Parmi les prisonniers se trouvèrent des Èques et des Herniques[6]. Une enquête ordonnée par le sénat poussa les derniers aux armes. Réunis dans le grand cirque d’Anagni, ils se résolurent à soutenir leurs frères de la montagne ; mais Marcius eut le temps de battre les Herniques en trois rencontres et de forcer ce peuple à se remettre à la discrétion du sénat, qui enleva à ses villes, moins trois restées fidèles, leur indépendance avec une partie de leur territoire[7]. De là, Marcius courut dégager son collègue Cornelius, bloqué par les Samnites, et leur tua trente mille hommes.
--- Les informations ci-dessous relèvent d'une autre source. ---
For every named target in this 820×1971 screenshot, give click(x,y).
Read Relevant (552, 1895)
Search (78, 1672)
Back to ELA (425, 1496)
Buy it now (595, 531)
Pendant cinq mois, les légions parcoururent le Samnium, brûlant les maisons et les fermes, coupant les arbres à fruits, tuant jusqu’aux animaux[8]. Au retour leur général eut le triomphe et on lui dressa une statue équestre (306).
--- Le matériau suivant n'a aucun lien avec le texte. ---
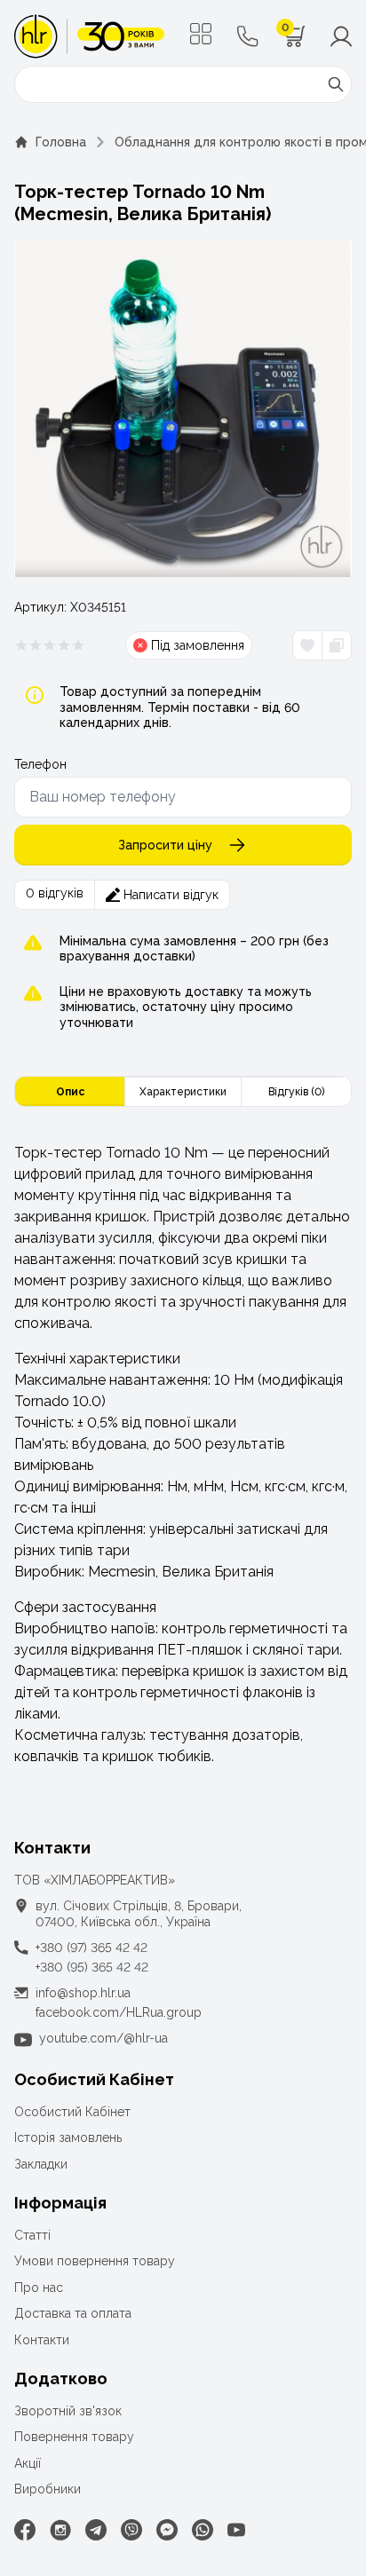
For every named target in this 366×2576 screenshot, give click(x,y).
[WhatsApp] (202, 2529)
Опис (70, 1092)
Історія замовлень (68, 2137)
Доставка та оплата (72, 2313)
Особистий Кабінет (72, 2112)
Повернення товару (74, 2437)
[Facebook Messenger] (167, 2529)
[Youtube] (236, 2530)
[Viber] (131, 2529)
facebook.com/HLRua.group (119, 2012)
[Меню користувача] (341, 36)
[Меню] (200, 33)
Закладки (41, 2164)
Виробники (47, 2489)
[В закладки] (307, 645)
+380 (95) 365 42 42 (92, 1967)
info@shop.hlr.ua (83, 1993)
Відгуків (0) (296, 1092)
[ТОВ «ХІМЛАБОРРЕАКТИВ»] (89, 36)
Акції (27, 2463)
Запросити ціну (165, 845)
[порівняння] (336, 645)
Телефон (40, 764)
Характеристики (183, 1092)
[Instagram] (60, 2529)
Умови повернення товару (94, 2261)
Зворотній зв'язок (68, 2411)
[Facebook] (25, 2529)
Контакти (41, 2340)
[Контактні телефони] (248, 36)
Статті (32, 2235)
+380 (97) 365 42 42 (91, 1947)
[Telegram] (96, 2529)
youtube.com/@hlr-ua (103, 2038)
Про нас (38, 2287)
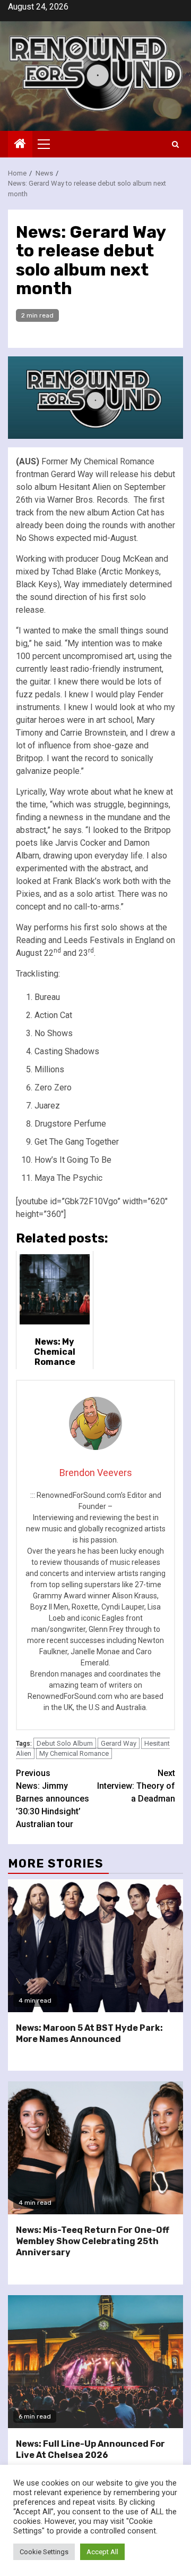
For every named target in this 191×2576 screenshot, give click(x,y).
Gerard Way (118, 1743)
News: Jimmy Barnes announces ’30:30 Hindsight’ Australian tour (52, 1798)
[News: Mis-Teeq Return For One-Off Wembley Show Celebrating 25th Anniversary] (95, 2147)
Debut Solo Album (65, 1743)
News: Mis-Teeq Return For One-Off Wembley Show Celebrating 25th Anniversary (92, 2241)
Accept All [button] (102, 2552)
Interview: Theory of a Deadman (136, 1786)
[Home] (20, 144)
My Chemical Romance (74, 1753)
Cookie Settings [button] (44, 2552)
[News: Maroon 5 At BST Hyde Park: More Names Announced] (95, 1945)
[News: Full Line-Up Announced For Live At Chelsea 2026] (95, 2361)
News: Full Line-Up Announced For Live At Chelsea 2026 (90, 2449)
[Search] (175, 144)
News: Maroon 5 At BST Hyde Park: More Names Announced (89, 2033)
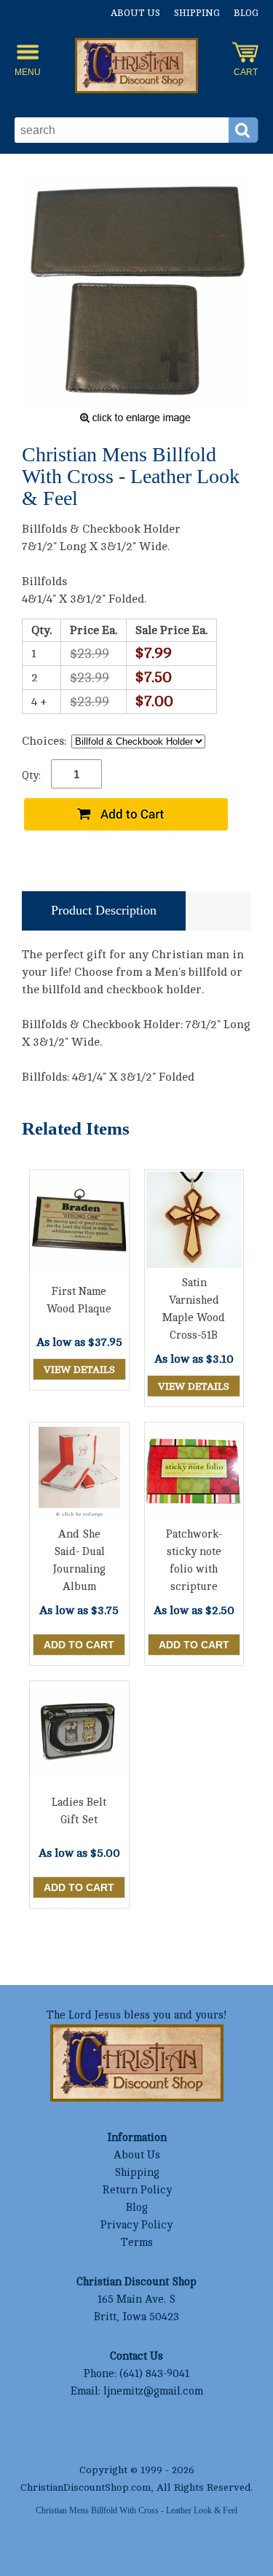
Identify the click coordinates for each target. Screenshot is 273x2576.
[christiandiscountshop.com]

Les plébéiens avaient voulu par cet honneur inusité glorifier un consul de leur ordre et il faut dire, à l’éloge du sénat, que, lorsque plus tard on fit enlever toutes les statues qui encombraient le Forum, celle de Marcius fut conservée : Cicéron put la voir[9].

Les Samnites tinrent encore pendant une campagne, malgré le ravage de leurs terres. Ce ne fut qu’après avoir vu leurs places fortes aux mains des légions qu’ils se décidèrent à solliciter la fin d’une guerre qui avait duré plus d’une génération d’hommes. Es conservèrent leur territoire et tous les signes extérieurs de l’indépendance, mais reconnurent la, majesté du peuple romain. Les circonstances devaient expliquer ce que le sénat entendait par la majesté romaine[10] (304).

Cette paix laissait les laques exposés seuls à la colère de Rome. Depuis près d’un siècle, ce peuple si remuant s’était fait oublier. Refoulé par les invasions gauloises dans les montagnes, à l’ouest du lac Fucin, contenu par Tibur et Préneste, qui lui barraient la route du Latium, il n’avait pris aucune part à la guerre Latine. Mais le sénat se souvenant que des Èques avaient combattu à Allifæ dans les rangs samnites, envoya contre eux les légions revenues du Samnium. En cinquante jours, on leur prit et on brûla quarante et une places ; puis on confisqua une partie de leurs terres, et on leur donna le droit de cité sans suffrage, ce qui les plaçait dans la condition de sujets (304). Cinq ans plus tard, la crainte, inspirée par la coalition gallo-samnite, les fit élever au rang de citoyens[11]. Une courte guerre avec les Marses, soulevés par l’établissement, d’une colonie romaine à Carseoli, et un traité conclu avec les Festins et les Picénins, sont les seuls événements des années suivantes. Rome plaçait ainsi toute une masse de peuples amis entre les Étrusques, les Gaulois et les Samnites, qu’elle avait vaincus, mais non désarmés.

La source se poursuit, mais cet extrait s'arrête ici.